The Tibetan branch of Buddhism starts about the 8th century with Guru Rinpoche, the most revered of the Buddhist teachers, then was imported into Bhutan by him and his disciples shortly thereafter.
Over time its devotees evolved a vivid imagery to represent the complex ideas of the philosophy both in holy texts and also on the walls of temples and monasteries. These images include the mandala in its many variants as paths to enlightenment, myriad demonic and idealized manifestations of Buddha to convey different attributes, the essential six-part wheel of life, plus richly varied, symbolic tantric images of coupled male and female figures.
To the Western eye, these images can be eye-catchingly beautiful, particularly in their usual location inside the colorful prayer halls. But, viewed literally, they are just as likely to seem wildly exotic and somewhat crazy.

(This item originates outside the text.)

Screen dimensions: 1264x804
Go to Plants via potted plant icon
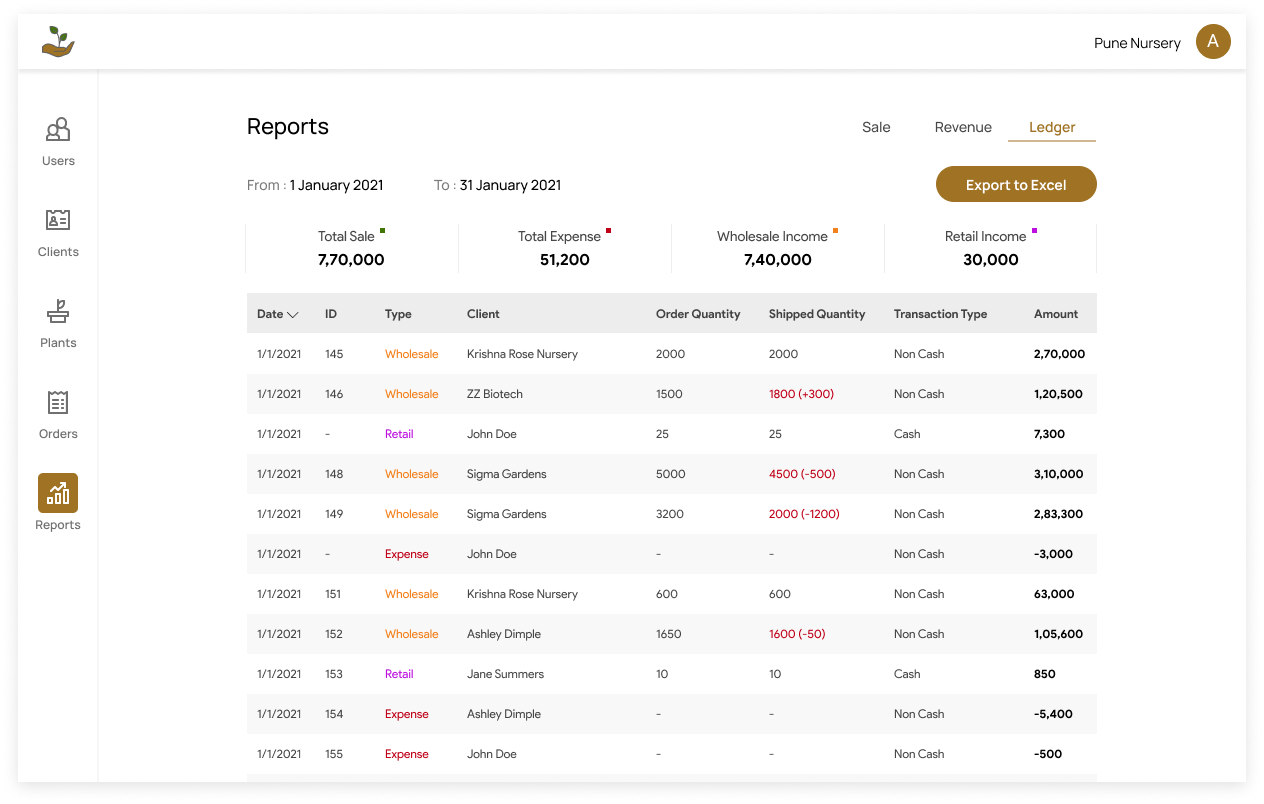[58, 311]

When you walk into any monastery, where monks or nuns are pledged to chastity, you’ll find paintings and statues of intense sexual union adorning the walls. Even the obsessive repetition of Buddha images, often in the hundreds and even thousands, can feel somewhat delirious.
For adherents, none of this feels out of place or unusual. So we were not too surprised to be hiking up to Chimi Lhakhang, a temple in the old capital of Punakha dedicated to a monk even the Bhutanese called crazy, the “divine madman” Drukpa Kuenley. He died at age 75 in the early 16th century after a lifetime of what some might consider debauchery. Among his other predilections (wine, hunting, etc) he aimed to help women find enlightenment through sexual pleasure. Perhaps he aimed to emulate those tantric images on the walls.

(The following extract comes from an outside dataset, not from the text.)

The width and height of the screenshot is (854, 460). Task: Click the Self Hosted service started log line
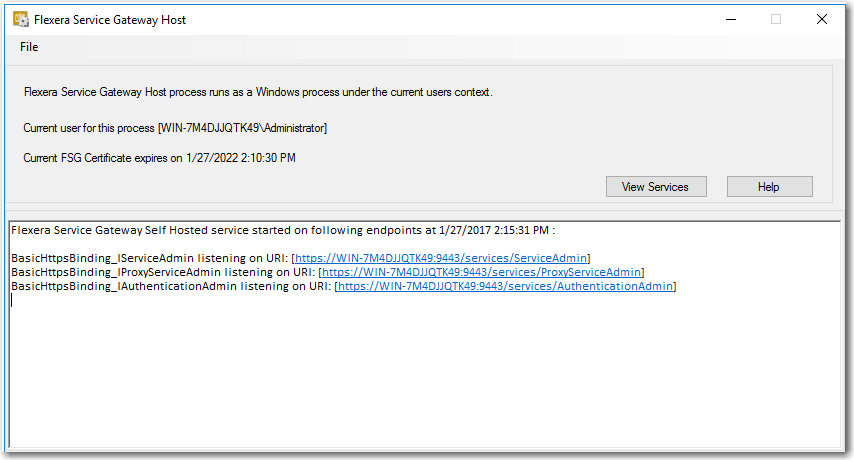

He was said to have “crazy wisdom” because his religious understanding was deeply insightful. Even his less hedonistic teachings, often made memorable through stories and jokes, attracted a substantial following, in what today we might call a cult. His brother, a statue of whom sits next to one of the guru at the temple, struggled to continue with his lessons after the madman’s death, but he proved way too sane and sober for everyone.
Reputedly one legacy of the guru’s earthy approach to enlightenment was the unusual Bhutanese custom of celebrating the erect penis as an emblem of fertility and good fortune, as well as a path to enlightenment. Scholars dispute this popular version, instead finding the origins of phallic celebration in earlier folk or Bon religious practice.

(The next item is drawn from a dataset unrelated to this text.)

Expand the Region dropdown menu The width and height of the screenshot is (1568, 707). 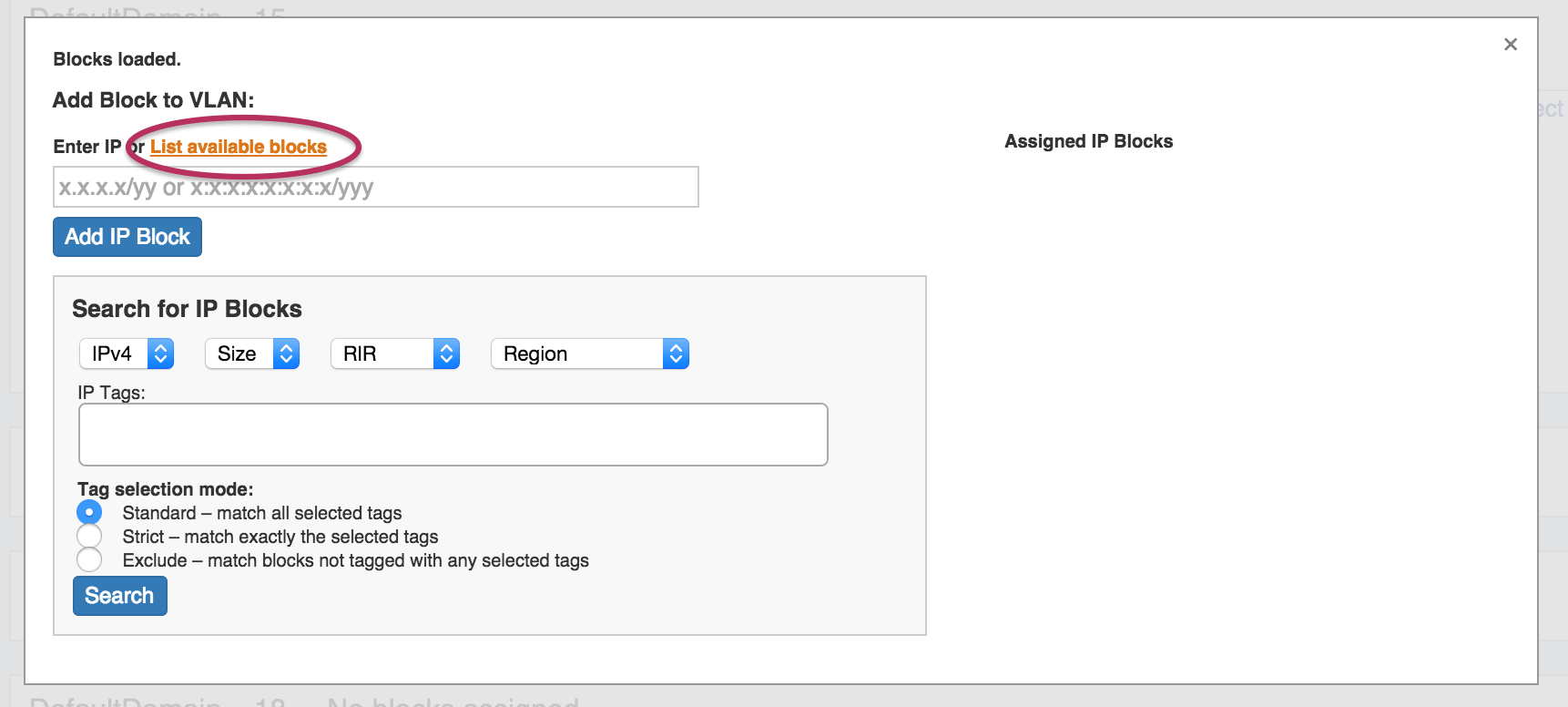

Whatever the source, the large wreathed paintings of the phallus are common near entrances to local buildings as are long, stiff wood carvings in the corners of houses. Tourism provides its own boost to the custom, with fertility paintings and phallic souvenirs like key chains on sale everywhere.
Drukpa Kuenley himself established the small temple and monastery to which we walked. It draws contemporary followers of the guru, especially newly married or childless couples hoping for the blessing of fertility. A ramrod-straight red wood phallus greets them at the gateway. Inside, a meter-high, but more lifelike, phallic carving proudly awaits visitors who ceremoniously circle the monastery with it.
It was unlikely Drukpa Kuenley had child-bearing in mind when he taught or copulated. As he wrote, the physical practices had higher intent:
I am happy that I am a free Yogi.
So I grow more and more into my inner happiness.
I can have sex with many women,
because I help them to go the path of enlightenment.
Outwardly, I enjoy wine, women and song.
And inwardly I work for the benefit of all beings.
Outwardly, I live for my pleasure and inwardly I do everything in the right moment.
Outwardly I am a ragged beggar and inwardly a blissful Buddha.
Nonetheless, given his popular following, we half expected to find a relic of the saint’s own genitals at his temple. His penis’s name apparently was the “Thunderbolt of Flaming Wisdom.”